[Opening Input material section]

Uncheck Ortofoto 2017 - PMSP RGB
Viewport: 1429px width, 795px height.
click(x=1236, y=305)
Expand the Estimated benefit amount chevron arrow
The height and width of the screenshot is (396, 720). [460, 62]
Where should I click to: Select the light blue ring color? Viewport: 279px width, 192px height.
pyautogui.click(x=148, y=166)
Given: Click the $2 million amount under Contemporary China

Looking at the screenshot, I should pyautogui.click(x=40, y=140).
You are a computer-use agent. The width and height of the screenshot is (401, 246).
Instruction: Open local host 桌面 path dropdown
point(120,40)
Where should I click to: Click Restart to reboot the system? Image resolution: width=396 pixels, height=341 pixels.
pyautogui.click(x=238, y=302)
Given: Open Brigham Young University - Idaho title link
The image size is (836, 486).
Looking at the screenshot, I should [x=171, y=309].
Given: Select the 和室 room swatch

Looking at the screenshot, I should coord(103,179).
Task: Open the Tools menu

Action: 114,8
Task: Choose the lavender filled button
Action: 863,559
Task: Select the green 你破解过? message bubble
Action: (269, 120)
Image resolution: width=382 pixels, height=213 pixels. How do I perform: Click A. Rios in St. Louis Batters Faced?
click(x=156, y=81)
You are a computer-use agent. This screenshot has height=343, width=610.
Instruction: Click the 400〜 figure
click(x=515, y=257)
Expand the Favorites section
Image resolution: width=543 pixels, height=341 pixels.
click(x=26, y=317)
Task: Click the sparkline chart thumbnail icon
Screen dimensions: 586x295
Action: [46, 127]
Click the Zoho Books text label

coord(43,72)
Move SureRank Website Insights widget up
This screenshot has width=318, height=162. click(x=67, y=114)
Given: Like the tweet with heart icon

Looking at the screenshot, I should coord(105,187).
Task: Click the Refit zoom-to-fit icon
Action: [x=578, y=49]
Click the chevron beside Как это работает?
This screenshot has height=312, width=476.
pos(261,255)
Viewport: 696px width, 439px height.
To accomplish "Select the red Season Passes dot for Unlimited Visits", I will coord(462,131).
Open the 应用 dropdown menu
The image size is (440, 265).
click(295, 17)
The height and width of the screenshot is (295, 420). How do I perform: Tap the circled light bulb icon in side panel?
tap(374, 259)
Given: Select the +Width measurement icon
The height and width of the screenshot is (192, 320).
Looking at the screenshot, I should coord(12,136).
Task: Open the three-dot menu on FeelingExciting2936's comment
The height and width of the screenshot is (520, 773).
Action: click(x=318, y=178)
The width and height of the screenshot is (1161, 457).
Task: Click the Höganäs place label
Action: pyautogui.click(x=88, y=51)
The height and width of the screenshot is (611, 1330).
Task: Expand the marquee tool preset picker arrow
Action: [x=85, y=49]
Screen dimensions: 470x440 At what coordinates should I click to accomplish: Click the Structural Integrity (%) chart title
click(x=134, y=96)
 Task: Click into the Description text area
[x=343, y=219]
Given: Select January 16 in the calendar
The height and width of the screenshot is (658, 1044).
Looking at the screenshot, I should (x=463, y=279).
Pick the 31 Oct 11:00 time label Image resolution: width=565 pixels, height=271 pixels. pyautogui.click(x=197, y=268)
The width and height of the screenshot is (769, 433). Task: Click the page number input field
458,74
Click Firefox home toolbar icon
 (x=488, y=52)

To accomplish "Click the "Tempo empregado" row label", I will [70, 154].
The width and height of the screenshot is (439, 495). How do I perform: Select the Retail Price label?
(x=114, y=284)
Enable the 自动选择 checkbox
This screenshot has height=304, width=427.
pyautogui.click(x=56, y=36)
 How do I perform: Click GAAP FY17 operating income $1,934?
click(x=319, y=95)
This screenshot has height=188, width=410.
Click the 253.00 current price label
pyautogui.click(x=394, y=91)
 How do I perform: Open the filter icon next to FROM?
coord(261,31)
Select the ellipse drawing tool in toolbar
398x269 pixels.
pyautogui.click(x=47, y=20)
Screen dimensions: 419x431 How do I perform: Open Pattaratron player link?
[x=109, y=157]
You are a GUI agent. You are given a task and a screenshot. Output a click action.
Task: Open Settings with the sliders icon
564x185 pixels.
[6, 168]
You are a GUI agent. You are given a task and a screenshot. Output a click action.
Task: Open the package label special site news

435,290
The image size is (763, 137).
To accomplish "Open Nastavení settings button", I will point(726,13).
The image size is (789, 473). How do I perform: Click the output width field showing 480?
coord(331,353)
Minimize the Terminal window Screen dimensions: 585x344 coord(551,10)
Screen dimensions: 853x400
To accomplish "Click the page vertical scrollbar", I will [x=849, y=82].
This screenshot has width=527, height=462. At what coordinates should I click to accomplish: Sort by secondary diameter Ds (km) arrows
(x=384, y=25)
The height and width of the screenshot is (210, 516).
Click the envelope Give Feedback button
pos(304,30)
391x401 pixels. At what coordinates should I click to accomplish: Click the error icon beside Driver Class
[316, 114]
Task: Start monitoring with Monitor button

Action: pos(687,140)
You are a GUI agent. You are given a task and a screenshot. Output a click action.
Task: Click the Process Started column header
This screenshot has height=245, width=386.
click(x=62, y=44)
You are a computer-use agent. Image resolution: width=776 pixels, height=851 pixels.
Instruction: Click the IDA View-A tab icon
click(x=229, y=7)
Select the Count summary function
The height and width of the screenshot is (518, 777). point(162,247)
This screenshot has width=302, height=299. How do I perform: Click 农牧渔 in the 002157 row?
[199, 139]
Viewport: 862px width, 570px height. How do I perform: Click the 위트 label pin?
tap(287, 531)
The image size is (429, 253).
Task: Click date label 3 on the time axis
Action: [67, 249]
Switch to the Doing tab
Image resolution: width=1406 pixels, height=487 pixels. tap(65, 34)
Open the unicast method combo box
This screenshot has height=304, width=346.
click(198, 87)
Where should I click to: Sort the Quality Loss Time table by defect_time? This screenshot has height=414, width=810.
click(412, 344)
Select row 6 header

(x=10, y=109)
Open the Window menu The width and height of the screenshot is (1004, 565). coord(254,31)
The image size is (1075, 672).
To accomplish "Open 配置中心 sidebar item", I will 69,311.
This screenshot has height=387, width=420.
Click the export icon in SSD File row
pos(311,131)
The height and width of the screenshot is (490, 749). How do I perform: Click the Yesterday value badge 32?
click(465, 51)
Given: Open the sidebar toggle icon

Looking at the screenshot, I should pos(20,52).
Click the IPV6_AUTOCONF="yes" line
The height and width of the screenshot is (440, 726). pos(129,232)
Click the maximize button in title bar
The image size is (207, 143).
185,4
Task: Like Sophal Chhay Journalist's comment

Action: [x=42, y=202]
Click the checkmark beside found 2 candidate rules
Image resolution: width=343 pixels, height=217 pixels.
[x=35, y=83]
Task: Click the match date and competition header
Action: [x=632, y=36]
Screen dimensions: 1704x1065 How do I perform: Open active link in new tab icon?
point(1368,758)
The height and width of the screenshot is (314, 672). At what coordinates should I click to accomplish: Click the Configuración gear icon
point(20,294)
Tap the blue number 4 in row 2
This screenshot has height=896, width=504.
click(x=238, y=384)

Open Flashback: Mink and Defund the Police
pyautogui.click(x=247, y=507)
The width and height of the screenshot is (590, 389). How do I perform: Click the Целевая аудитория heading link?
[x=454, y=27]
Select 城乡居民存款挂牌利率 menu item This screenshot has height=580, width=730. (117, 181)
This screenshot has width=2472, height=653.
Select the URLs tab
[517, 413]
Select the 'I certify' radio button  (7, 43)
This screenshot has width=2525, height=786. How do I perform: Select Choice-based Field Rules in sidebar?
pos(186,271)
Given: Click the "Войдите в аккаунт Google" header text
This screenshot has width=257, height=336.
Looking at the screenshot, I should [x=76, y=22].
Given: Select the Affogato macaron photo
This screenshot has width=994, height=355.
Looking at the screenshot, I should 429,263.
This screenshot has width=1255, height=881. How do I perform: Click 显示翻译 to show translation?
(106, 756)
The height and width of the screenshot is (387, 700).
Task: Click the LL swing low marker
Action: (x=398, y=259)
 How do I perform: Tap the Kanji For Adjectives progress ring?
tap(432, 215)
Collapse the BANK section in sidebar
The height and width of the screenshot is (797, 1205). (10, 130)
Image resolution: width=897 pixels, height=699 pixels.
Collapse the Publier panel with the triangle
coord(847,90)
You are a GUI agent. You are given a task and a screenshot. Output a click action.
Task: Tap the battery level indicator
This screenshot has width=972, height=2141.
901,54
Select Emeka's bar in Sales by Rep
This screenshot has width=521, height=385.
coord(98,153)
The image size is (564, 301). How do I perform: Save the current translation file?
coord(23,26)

[Closing Input material section]

How many lines of the entries contain the string "item"? Answer with a number and no other words.

Answer to this task>
2